A slide with the title of the webinar overlaid upon a photo of fishing boats in the ocean, with thumbnail photos of participants from the zoom call.


The first speaker, Professor Daniel Pauly, is Killam Professor at the Institute of Oceans and Seas, UBC. Delivered from the perspective of marine biology, Professor Pauly’s presentation shared an overview of increasing pressure on fish stocks around the world, emphasizing the environmental imperative of fisheries subsidy reform. He noted the increasing ecological impact of the ever-increasing global fishing effort, which ultimately leads to declining catches. As a result, the phenomenon of fishing down marine food webs threatens marine ecosystems, which is made possible by government subsidies, in particular those that support large-scale industrial fishing.

Second, John Denton, the Secretary General of the ICC, looked at the ongoing negotiations through a business lens, underlining the importance of fisheries subsidies negotiations for the private sector. He underlined that millions of businesses worldwide rely on a functioning fisheries system to provide jobs and incomes while supporting food security.

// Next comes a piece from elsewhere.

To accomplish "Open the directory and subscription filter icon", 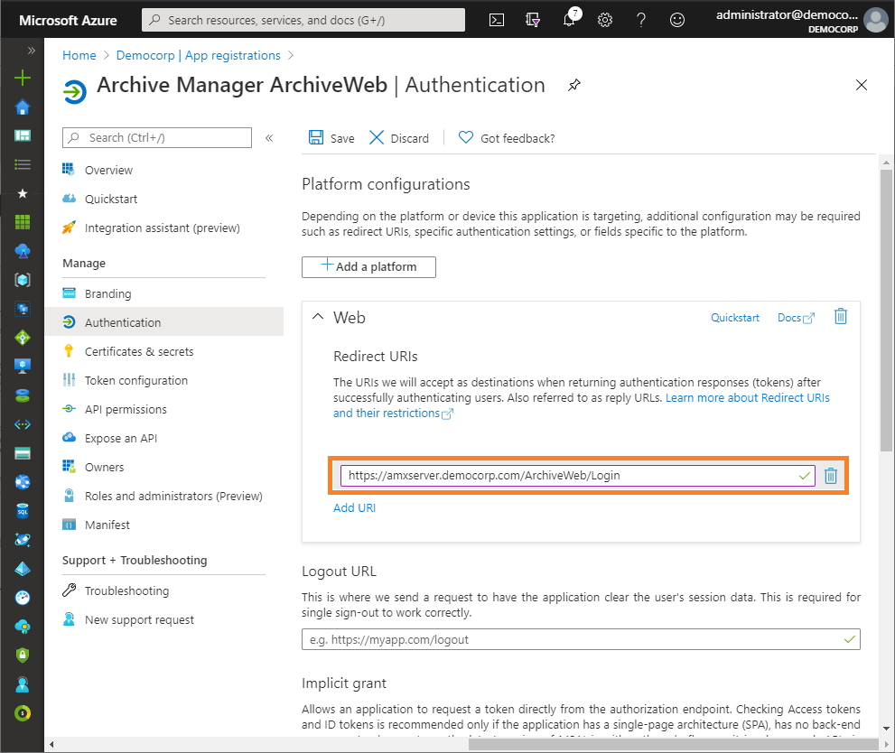I will tap(533, 20).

Denton also echoed Professor Pauly’s comment that fisheries subsidies mostly benefit large-scale producers rather than micro, small, and medium-sized enterprises (SMEs) and fishing communities. He concluded that there is a human and economic business case that sits comfortably with the environmental case to roll back fisheries subsidies. 

Third, Pascal Lamy, President Emeritus at the Jacques Delors Institute and former WTO Director-General, shared his experience in trade policy-making and outlined the factors necessary to reach a meaningful deal on fisheries subsidies at the WTO. Lamy emphasized the particular importance of both political will and technical solutions in successfully concluding the negotiations. He noted that for WTO members to reach a deal, they will need to reveal their real preferences, a point which he said negotiations are approaching. Furthermore, Lamy underlined the need to provide appropriate—but limited—flexibilities for developing countries and least developed countries (LDCs), to ensure that big subsidizers do not slip through the net of new disciplines. He concluded his presentation by commending the chair of the negotiations for his good work in steering the discussion between WTO members.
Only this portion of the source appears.